_TO DO_
Put the data between the lines holding "You are a GUI" and "tap(37, 842)", inclusive, into a Markdown table with the columns Row and Line, numbering each row and omitting blank lines.

_RECORDS FOR THIS TASK_
begin
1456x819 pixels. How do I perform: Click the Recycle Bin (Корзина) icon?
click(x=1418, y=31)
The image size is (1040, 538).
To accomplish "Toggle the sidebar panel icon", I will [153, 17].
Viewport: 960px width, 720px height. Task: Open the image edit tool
end
begin
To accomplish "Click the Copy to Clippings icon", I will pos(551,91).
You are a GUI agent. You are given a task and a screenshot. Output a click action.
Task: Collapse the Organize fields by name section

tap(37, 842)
end
_TASK SOLUTION_
| Row | Line |
|---|---|
| 1 | You are a GUI agent. You are given a task and a screenshot. Output a click action. |
| 2 | Task: Collapse the Organize fields by name section |
| 3 | tap(37, 842) |